A similar account was provided by survivor Chiril Țurcan, a partisan leader in Slobozia, recorded by historian Petru Șornikov. According to Țurcan, around 15 prisoners initially survived the shootings. When the prison was set on fire at dawn on 20 March, several were shot while attempting to escape by Nazi soldiers guarding the building. The remaining seven survivors were able to leave the prison the following night. Țurcan stated that they received assistance from a local woman and later hid at the home of a relative of one of the survivors, Anatoliy Balan.

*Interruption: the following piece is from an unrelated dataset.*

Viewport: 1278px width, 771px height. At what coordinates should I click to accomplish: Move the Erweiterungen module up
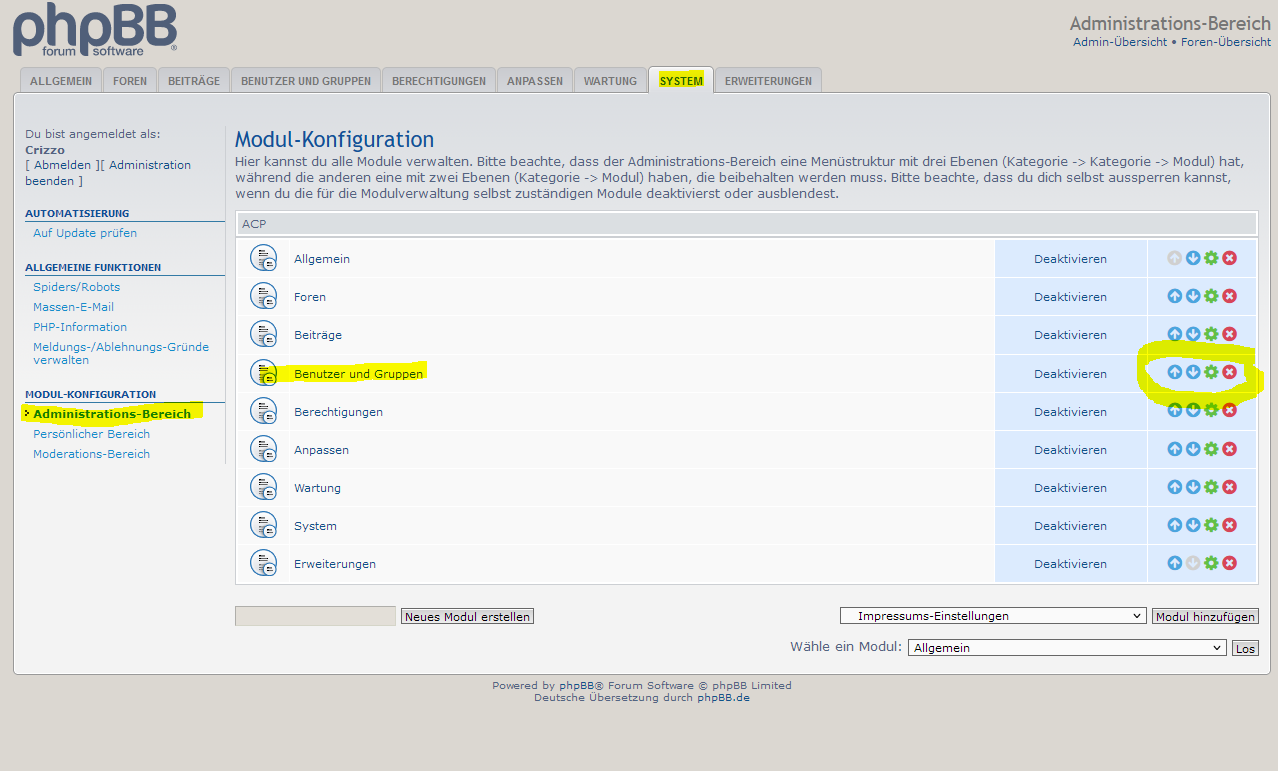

According to the 1945 commission's records, 238 people were shot or burned to death, while seven survived. Later research placed the total number of victims at 262. Among those killed was Yakov Kucherov, a leader of the Moldovan partisans in Camenca. The victims included most of the group of Jewish Romanian political prisoners transferred from Vapniarka, including its leaders, Andrei Bernat and Lazăr Grünberg. Recent research identified the perpetrators as German SS personnel of Kalmyk origin.

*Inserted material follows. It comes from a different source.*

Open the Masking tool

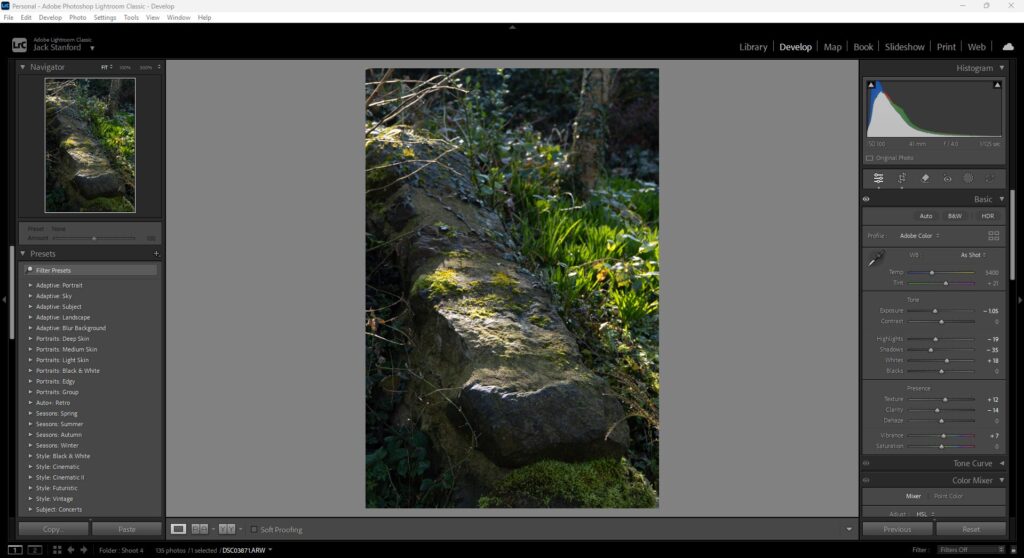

The 54 prisoners were mostly Romanian Jews who had been detained because of their communist or other anti-fascist political activity. According to survivor testimony and archival documents published in 2024, German SS troops carried out the killings, with the complicity of the Romanian prison guards who should normally have escorted the Romanian Jews safely to Romania, as had happened with another group of them. Three members of the Romanian group— Fischbach, Matei Gall and Isac Valter—survived the massacre. Their accounts later became important sources for reconstructing what happened inside the prison. Gall subsequently wrote about his experiences in Masacrul (1956) and Eclipsa (1997), while previously unpublished accounts by Fischbach and Valter were published decades later. The group of four Soviet survivors included Țurcan, Frantskovich, Balan and S. Gritsak.

The Red Army captured Rîbnița on 30 March 1944.

==Documentation==
The massacre has been reconstructed from survivor testimony, Romanian archival records and material preserved by the United States Holocaust Memorial Museum. The experiences of Fischbach, Gall and Valter form a particularly detailed record of the killing of the Vapniarka prisoners.

In 2024, Mihaela Gligor and Ofelia Thirer edited the documentary volume Rîbnița însângerată. Mărturii din acele zile. Cu o corespondență între supraviețuitori. The book includes previously unpublished testimony by Fischbach and Valter, correspondence between former prisoners and archival documents from the Romanian National Archives and the United States Holocaust Memorial Museum. Historian Paul A. Shapiro contributed an introduction, while Holocaust historian Radu Ioanid wrote the preface.